David staged his own demise on a Tuesday. Everyone agreed it went better than expected.
The M. family held a full inheritance rehearsal on Thursday — David "gone," Sarah at the keyboard, the whole recovery walked end to end — using a practice vault on testnet while the real one slept soundly in the next room.
Sarah reached the funds. She did it once on her own, then again to be sure, then a third time because it had felt, the first two times, suspiciously easy. The test coins involved are worth, by design, nothing at all.
David, dead for the duration of the exercise, observed from a chair and offered notes. "It's the only funeral I'll get to attend," he said, applauding his widow's competence.

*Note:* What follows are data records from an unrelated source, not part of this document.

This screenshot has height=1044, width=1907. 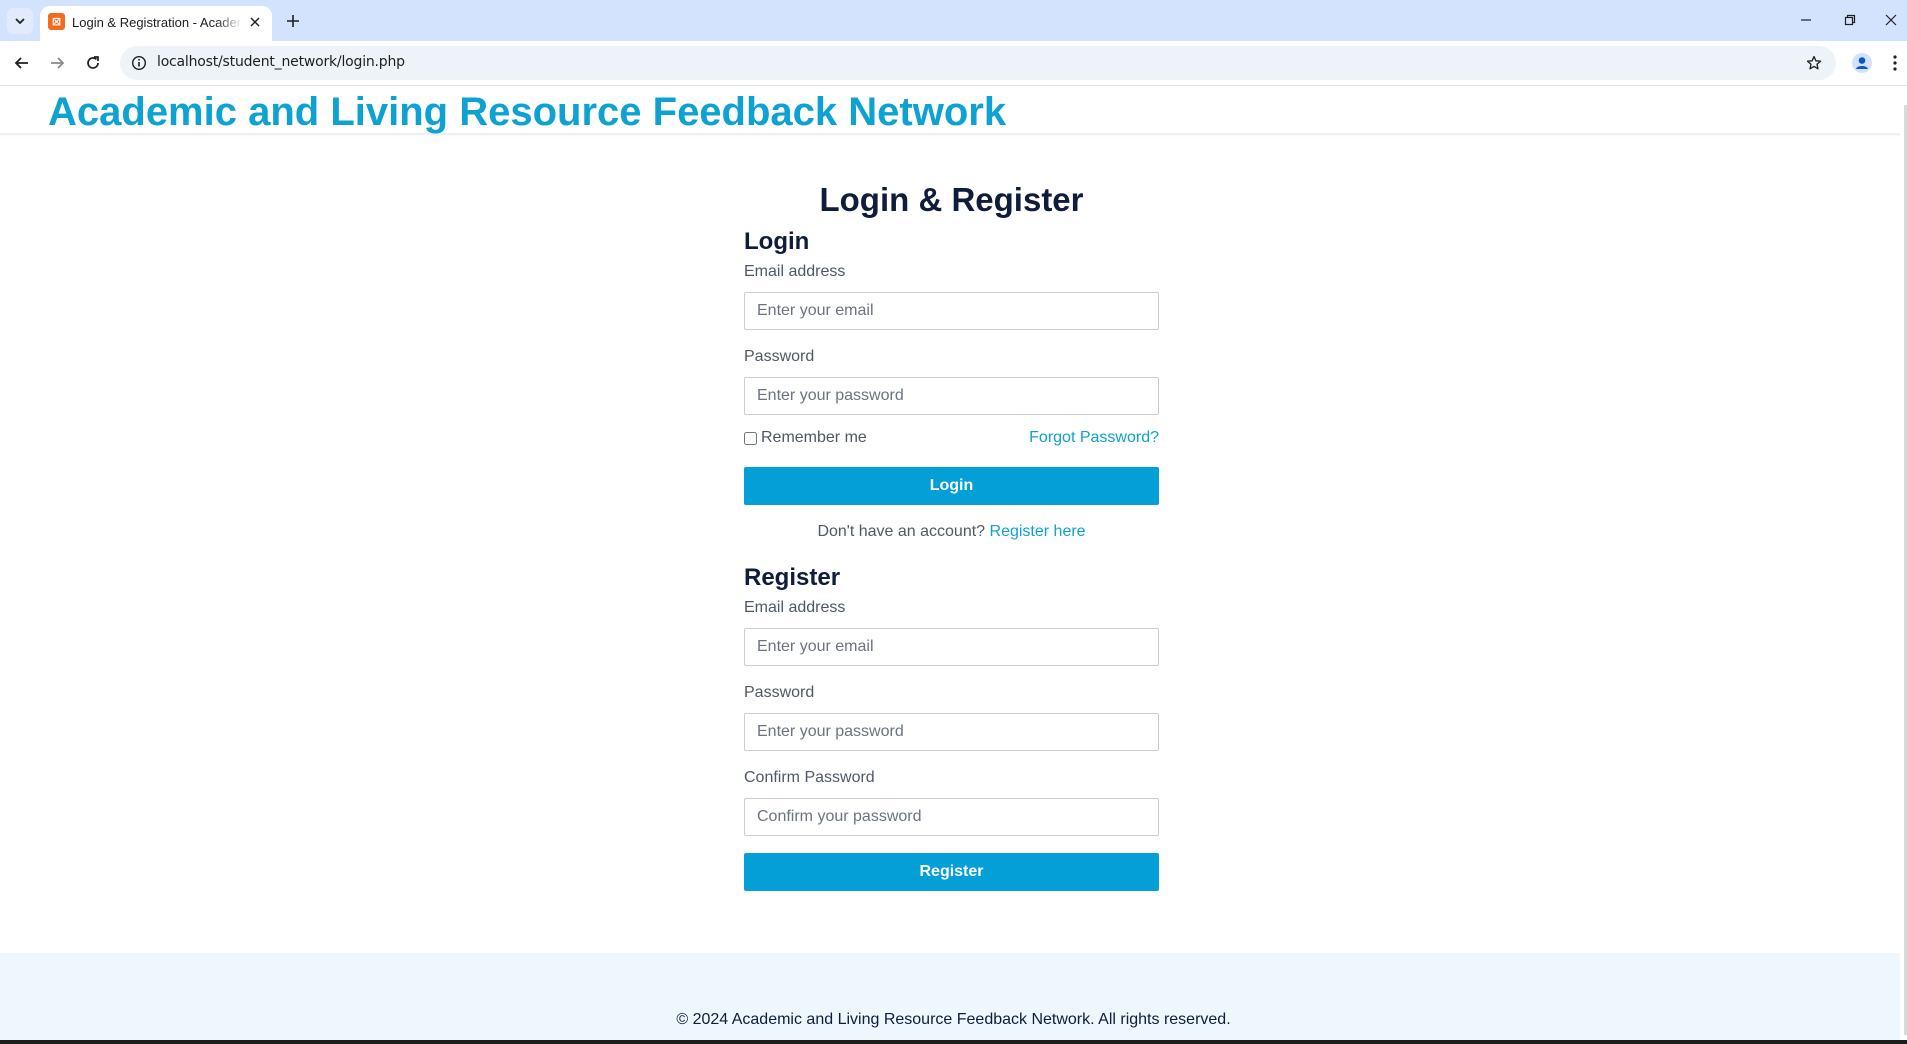 What do you see at coordinates (952, 311) in the screenshot?
I see `login-email-input` at bounding box center [952, 311]. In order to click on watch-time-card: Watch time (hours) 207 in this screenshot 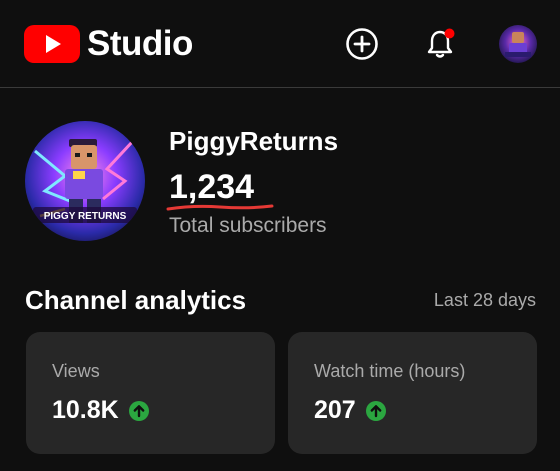, I will do `click(412, 393)`. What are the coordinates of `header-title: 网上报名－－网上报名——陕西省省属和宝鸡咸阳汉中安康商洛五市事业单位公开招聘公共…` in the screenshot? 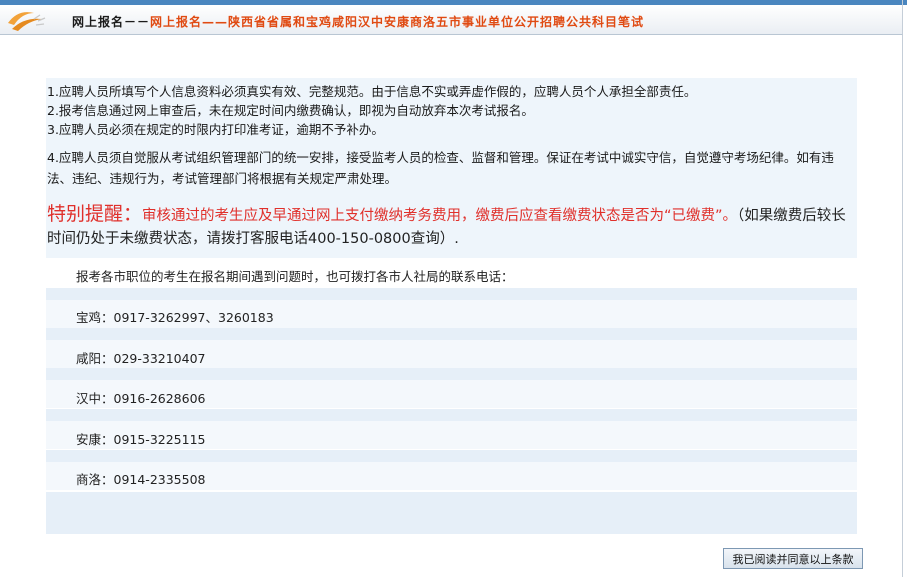 It's located at (358, 22).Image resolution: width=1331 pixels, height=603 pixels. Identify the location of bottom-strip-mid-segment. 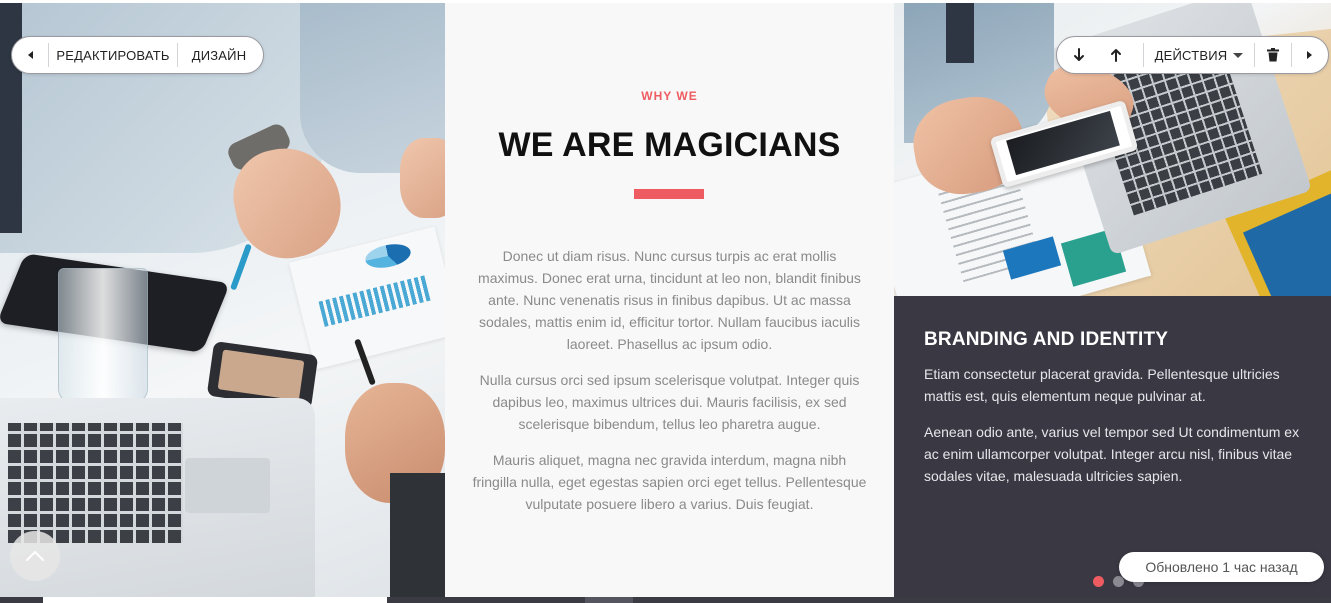
(609, 600).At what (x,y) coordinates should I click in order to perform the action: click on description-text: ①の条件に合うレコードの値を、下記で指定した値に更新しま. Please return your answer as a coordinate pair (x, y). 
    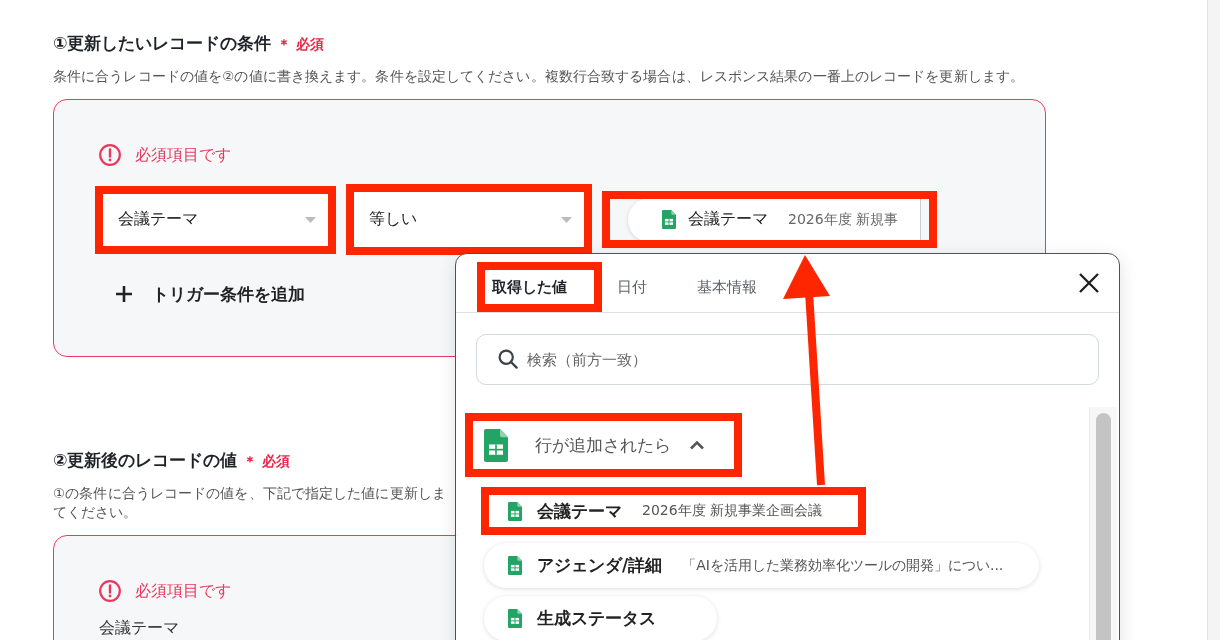
    Looking at the image, I should click on (250, 494).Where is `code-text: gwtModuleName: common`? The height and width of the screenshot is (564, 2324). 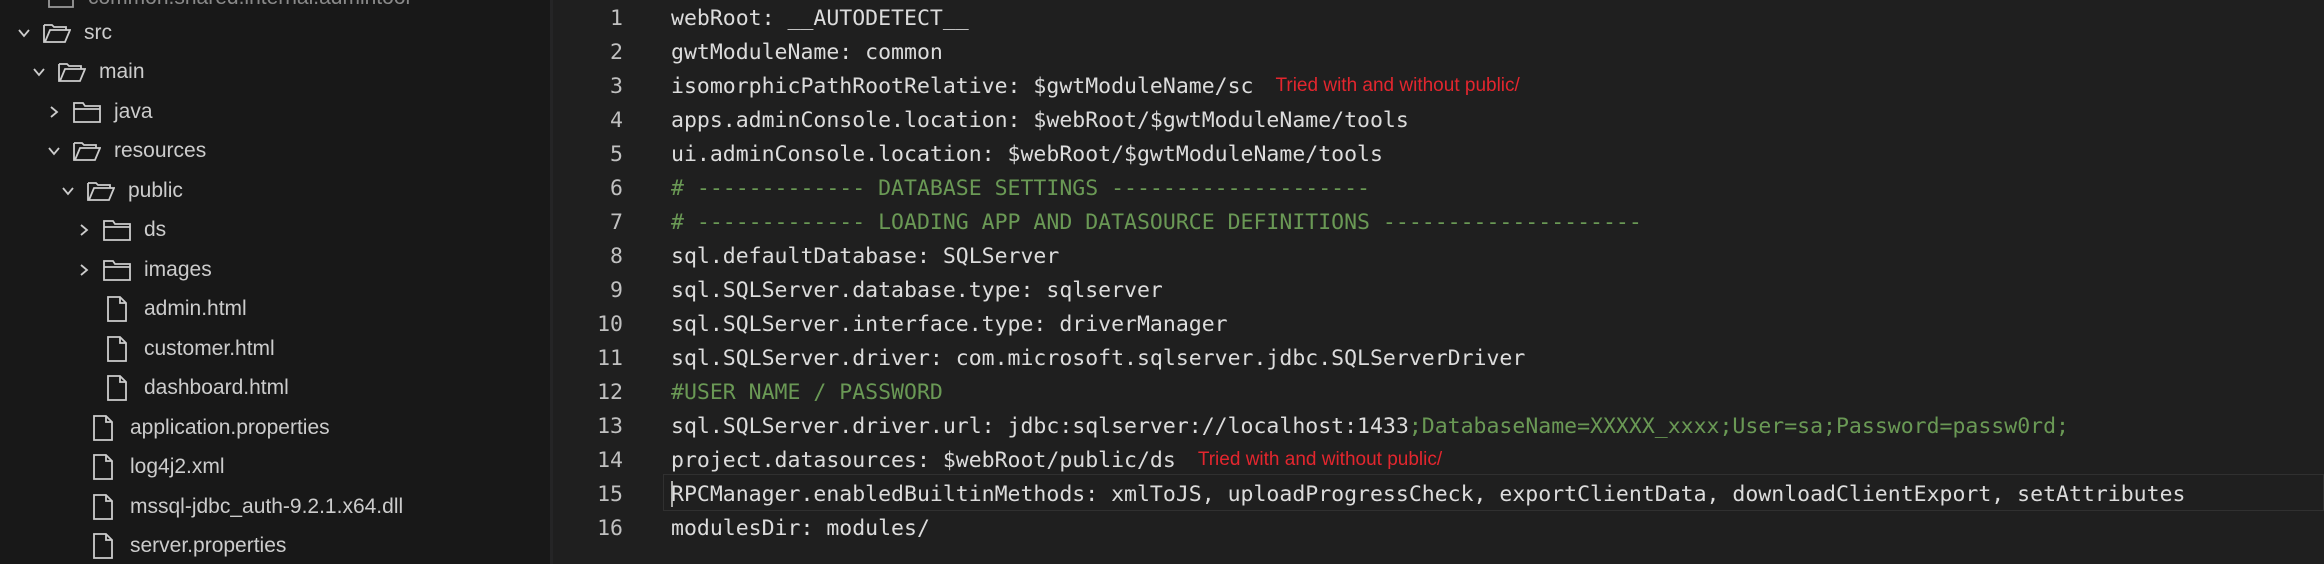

The plan was tested while it was still cheap to find out it worked.
Everything above is satire. Here is how it actually goes when you fix it.
What it does
The assistant lets the family rehearse the inheritance on testnet — a complete practice run with worthless test coins — so everyone learns the exact steps long before it's real. The actual vault is never touched, never moved, never put at risk. A fire drill, for the one fire you only get to face once.
David: How do I know Sarah could actually do this if I'm gone?
Assistant: We rehearse it. I'll set up a practice vault on testnet and walk Sarah through reaching the funds, start to finish. Worthless coins, real steps. Your actual vault never moves.
The worst day is the wrong day to read the instructions for the first time. So you read them on a Tuesday, with nothing at stake.